* _ACTIVITY_
Beginning at the line containing "You are a GUI", give again every line through the end of the data, unchanged and with both ends included. Drop any pictures.

* _RECORDS FOR THE EXERCISE_
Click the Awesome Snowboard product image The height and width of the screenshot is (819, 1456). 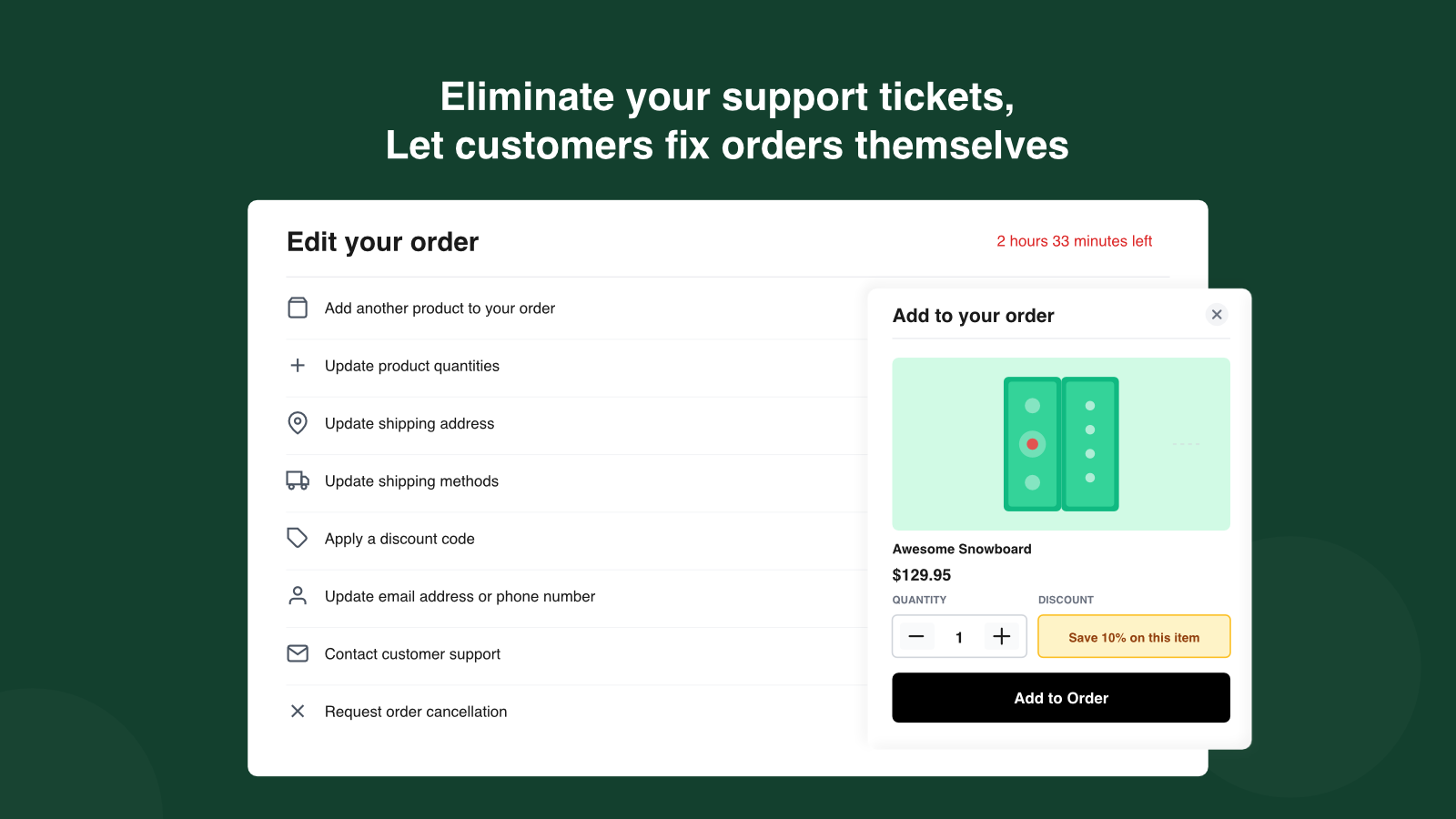pos(1061,444)
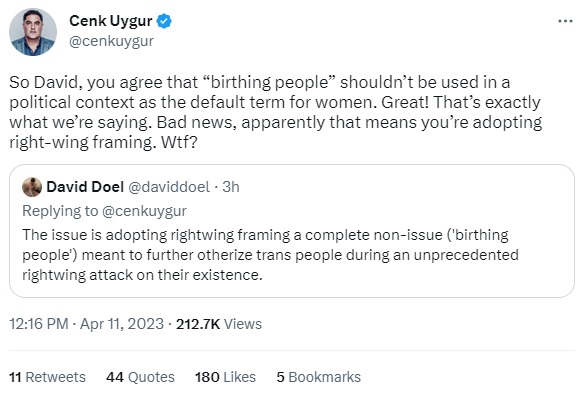Image resolution: width=584 pixels, height=398 pixels.
Task: Open the quoted tweet text by David Doel
Action: pyautogui.click(x=270, y=255)
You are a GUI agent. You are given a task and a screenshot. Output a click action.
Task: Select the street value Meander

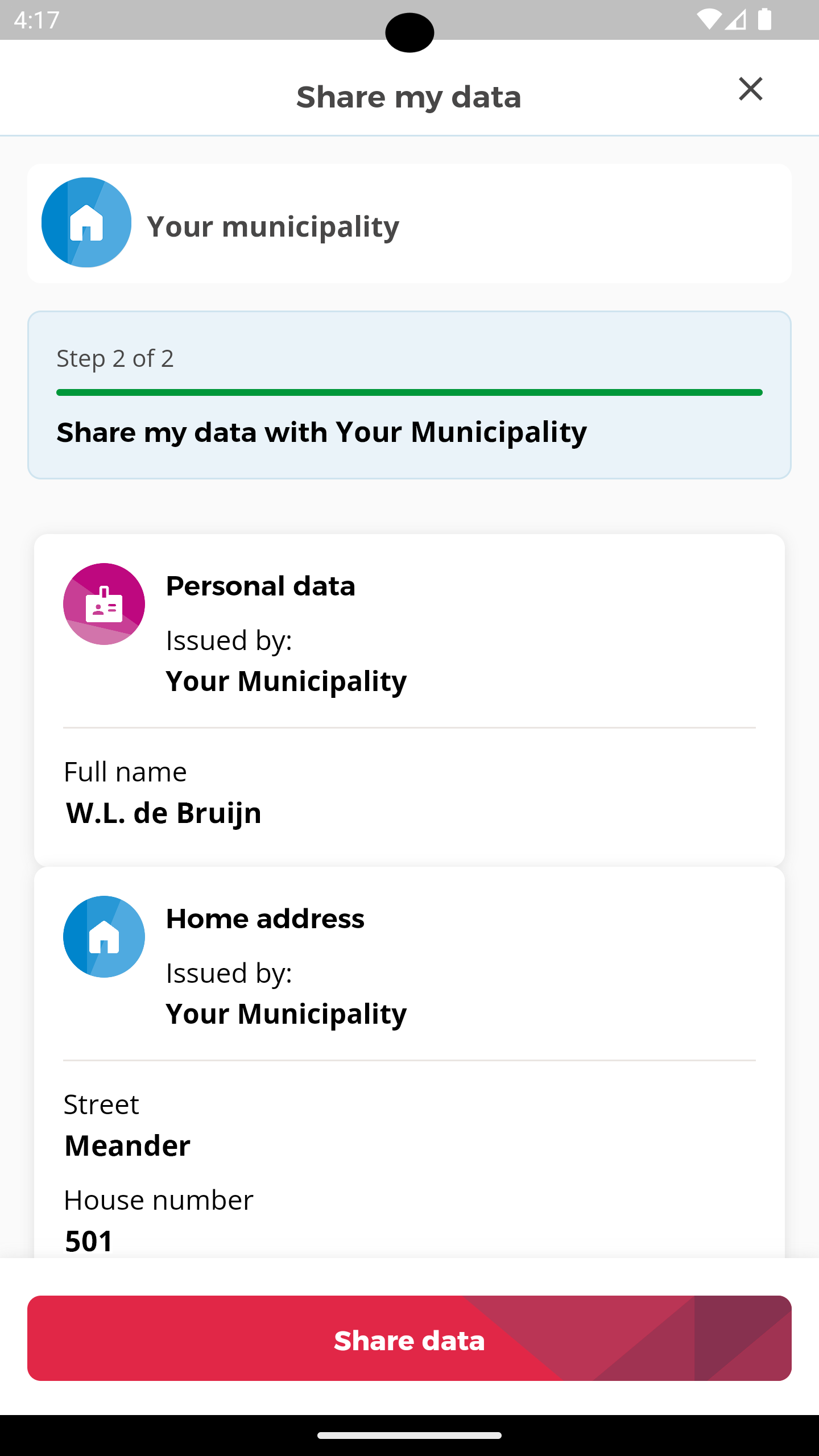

* _FINAL ANSWER_
You are a GUI agent. You are given a task and a screenshot. Output a click action.
Task: Select the street value Meander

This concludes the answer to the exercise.